→ **Task objective**
A verbatim copy of the lines starting at the one with "Viewport: 993px width, 842px" and ending at the last line below is required; include nothing else.
━━━━━ Recorded information
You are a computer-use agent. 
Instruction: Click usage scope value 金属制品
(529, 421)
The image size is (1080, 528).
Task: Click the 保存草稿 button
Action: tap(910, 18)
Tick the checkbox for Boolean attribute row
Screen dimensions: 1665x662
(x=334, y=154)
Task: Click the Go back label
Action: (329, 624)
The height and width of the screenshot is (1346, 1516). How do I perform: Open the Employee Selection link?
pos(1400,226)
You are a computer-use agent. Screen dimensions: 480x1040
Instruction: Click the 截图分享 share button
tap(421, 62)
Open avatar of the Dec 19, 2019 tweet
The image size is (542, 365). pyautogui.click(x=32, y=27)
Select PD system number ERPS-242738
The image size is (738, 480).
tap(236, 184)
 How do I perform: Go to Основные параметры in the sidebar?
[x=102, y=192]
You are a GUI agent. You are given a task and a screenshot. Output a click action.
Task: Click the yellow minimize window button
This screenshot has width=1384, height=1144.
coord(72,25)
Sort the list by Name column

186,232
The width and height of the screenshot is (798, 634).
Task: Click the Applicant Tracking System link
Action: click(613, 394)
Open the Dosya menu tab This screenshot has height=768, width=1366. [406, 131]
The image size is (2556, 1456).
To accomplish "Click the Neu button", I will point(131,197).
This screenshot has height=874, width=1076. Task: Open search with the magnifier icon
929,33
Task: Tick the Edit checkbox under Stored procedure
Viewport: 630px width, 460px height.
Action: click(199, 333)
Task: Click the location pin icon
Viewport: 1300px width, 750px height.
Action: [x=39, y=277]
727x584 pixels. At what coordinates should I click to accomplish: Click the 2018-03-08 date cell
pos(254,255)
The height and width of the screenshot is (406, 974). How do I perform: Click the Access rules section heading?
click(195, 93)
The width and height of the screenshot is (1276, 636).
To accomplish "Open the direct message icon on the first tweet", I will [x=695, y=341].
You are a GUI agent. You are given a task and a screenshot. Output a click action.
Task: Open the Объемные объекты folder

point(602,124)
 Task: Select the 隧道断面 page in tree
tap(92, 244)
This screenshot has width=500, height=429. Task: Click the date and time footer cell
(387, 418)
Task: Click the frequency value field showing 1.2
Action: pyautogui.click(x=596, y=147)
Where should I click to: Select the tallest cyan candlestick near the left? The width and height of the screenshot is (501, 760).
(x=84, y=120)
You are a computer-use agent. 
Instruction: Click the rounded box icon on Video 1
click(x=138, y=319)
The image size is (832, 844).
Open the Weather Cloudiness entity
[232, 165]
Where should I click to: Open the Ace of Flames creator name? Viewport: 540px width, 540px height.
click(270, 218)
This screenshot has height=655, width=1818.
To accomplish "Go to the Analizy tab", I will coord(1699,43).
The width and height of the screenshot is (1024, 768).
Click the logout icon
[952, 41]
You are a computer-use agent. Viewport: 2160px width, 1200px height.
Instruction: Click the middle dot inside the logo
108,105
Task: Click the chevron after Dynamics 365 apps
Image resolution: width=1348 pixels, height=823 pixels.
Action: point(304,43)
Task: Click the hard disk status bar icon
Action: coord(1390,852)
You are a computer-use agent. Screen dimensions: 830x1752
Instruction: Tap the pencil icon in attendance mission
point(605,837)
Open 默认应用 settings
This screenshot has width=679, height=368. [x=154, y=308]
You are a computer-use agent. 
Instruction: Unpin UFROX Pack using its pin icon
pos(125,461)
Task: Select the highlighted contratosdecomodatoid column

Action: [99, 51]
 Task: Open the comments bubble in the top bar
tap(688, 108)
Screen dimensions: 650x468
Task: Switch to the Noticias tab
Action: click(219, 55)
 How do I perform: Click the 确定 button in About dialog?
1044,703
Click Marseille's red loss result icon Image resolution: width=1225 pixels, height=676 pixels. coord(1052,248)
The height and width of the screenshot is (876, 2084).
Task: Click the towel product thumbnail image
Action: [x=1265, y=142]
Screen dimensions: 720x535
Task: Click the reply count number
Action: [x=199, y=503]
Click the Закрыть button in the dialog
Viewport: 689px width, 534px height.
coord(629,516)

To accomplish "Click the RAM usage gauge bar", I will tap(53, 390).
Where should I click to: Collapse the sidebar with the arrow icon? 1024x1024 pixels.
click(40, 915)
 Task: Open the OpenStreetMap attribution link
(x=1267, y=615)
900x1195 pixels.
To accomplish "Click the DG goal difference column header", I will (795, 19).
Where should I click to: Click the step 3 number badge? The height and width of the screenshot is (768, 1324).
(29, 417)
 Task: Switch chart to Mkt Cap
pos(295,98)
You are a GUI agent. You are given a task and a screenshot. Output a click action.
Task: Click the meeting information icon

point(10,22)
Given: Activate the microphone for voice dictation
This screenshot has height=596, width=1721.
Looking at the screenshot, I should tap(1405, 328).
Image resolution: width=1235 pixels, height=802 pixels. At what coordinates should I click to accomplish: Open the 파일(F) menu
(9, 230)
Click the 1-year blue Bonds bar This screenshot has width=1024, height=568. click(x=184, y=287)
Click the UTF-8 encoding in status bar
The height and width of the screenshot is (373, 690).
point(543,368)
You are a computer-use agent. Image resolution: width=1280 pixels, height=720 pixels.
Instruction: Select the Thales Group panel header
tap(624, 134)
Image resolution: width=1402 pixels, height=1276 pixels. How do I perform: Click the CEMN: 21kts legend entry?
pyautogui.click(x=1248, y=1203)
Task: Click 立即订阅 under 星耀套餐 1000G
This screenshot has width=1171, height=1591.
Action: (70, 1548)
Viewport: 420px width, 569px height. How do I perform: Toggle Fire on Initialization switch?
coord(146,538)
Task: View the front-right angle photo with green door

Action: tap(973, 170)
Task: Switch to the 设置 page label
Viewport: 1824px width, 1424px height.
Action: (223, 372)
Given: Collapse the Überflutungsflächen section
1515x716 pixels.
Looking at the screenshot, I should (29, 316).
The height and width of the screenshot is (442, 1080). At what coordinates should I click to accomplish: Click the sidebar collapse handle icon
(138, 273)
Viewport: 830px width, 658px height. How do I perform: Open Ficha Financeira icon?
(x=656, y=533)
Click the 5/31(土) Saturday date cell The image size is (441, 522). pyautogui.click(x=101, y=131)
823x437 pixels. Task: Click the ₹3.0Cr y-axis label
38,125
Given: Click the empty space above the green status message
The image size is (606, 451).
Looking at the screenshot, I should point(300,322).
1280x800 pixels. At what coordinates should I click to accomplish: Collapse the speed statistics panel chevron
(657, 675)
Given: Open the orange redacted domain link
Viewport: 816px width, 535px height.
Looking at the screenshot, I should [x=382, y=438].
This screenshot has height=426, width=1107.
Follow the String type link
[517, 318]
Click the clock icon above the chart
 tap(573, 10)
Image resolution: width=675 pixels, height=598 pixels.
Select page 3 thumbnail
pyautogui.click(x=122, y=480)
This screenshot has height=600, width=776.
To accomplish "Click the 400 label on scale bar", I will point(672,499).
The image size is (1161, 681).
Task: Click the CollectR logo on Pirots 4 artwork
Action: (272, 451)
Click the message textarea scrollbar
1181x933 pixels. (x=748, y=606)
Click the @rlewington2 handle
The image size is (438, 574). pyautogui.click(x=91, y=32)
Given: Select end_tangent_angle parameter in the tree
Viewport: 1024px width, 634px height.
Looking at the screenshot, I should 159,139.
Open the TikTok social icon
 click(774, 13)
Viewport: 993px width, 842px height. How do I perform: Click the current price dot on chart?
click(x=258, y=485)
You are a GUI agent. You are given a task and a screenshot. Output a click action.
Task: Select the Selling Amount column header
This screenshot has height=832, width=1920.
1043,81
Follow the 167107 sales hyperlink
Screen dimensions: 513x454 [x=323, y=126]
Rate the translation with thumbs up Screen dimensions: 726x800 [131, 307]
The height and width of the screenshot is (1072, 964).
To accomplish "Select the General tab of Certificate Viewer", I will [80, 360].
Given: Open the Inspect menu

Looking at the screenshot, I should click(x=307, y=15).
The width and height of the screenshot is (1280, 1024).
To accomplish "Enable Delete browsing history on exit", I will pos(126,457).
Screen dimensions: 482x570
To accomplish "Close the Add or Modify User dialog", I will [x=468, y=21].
━━━━━━━━━━
→ **Solution to the exercise**
Viewport: 993px width, 842px height. How do I perform: Click the current price dot on chart?
click(x=258, y=485)
You are a GUI agent. You are given a task and a screenshot. Output a click action.
Task: Select the Selling Amount column header
This screenshot has height=832, width=1920.
1043,81
Follow the 167107 sales hyperlink
Screen dimensions: 513x454 [x=323, y=126]
Rate the translation with thumbs up Screen dimensions: 726x800 [131, 307]
The height and width of the screenshot is (1072, 964).
To accomplish "Select the General tab of Certificate Viewer", I will [80, 360].
Given: Open the Inspect menu

Looking at the screenshot, I should click(x=307, y=15).
The width and height of the screenshot is (1280, 1024).
To accomplish "Enable Delete browsing history on exit", I will pos(126,457).
Screen dimensions: 482x570
To accomplish "Close the Add or Modify User dialog", I will [x=468, y=21].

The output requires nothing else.